• What is being asked: The line containing "The width and" marks the start of the required copy, which runs to the final line of the entries; return those lines exactly, without any pictures.

Dataset entries:
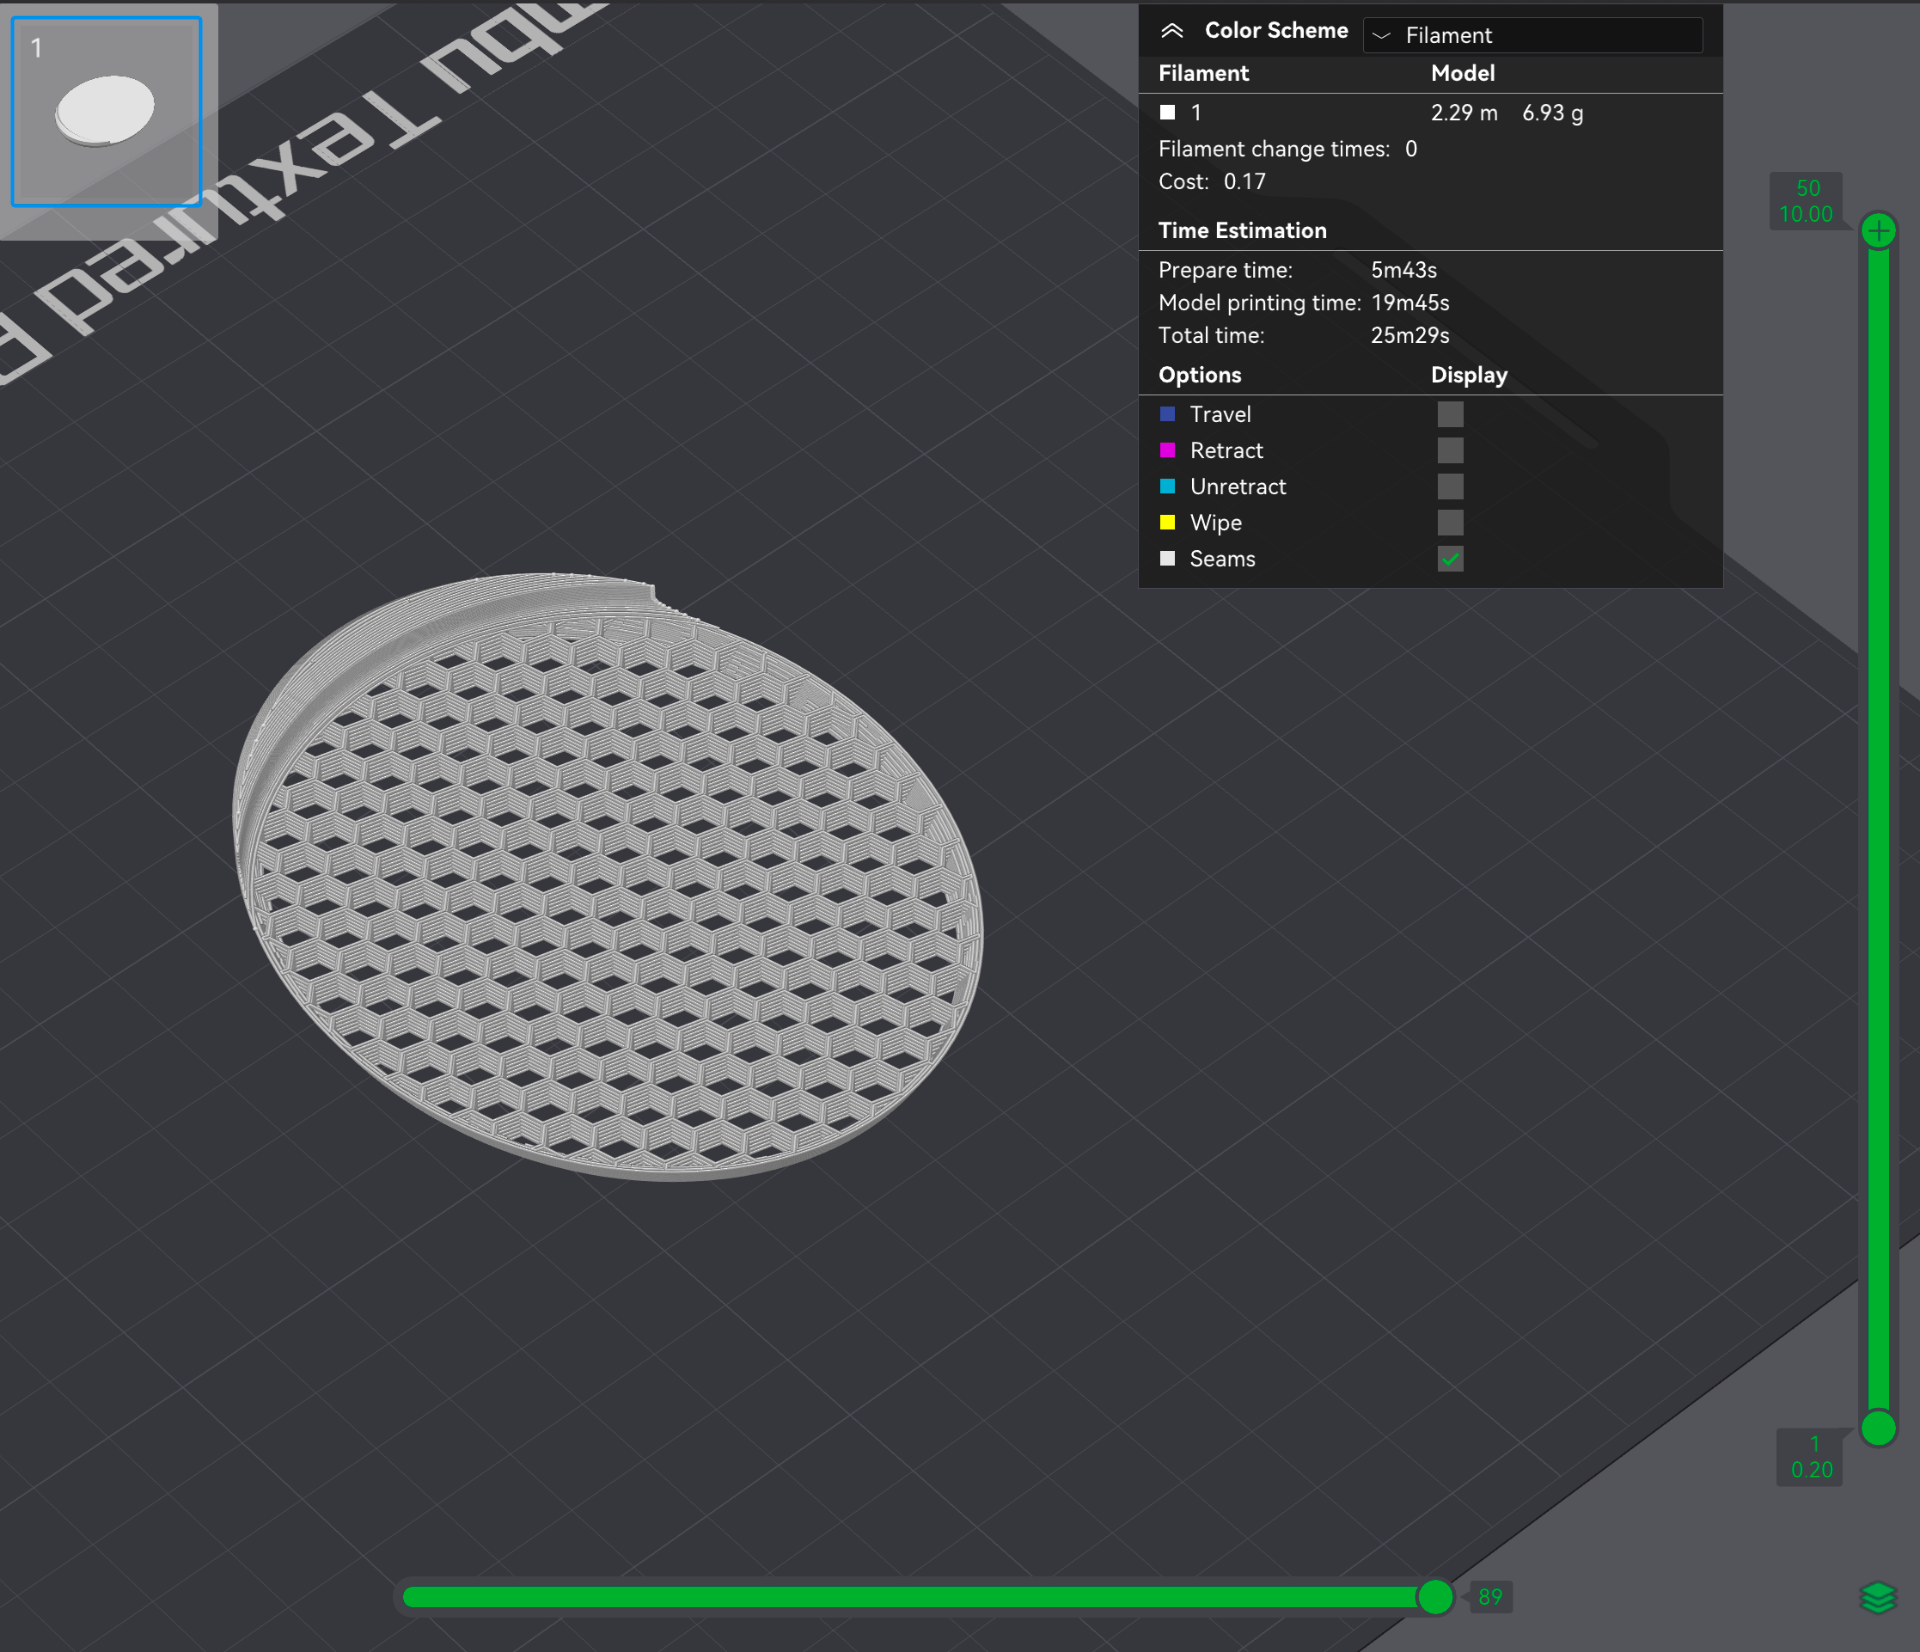
Task: Click the Unretract cyan color swatch
Action: point(1167,486)
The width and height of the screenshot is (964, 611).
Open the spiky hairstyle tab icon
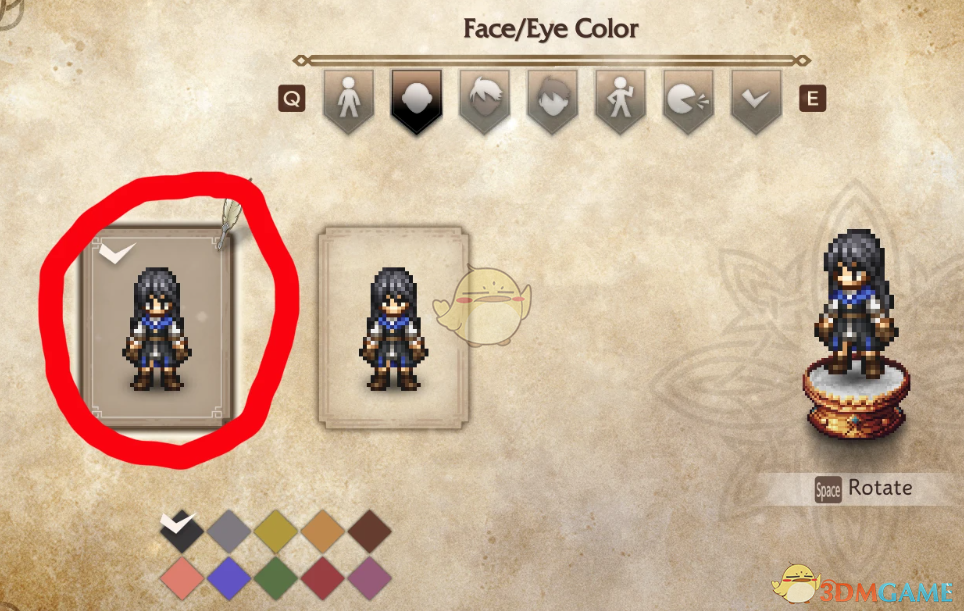point(484,100)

• Answer to this exercise:
The width and height of the screenshot is (964, 611).
Open the spiky hairstyle tab icon
point(484,100)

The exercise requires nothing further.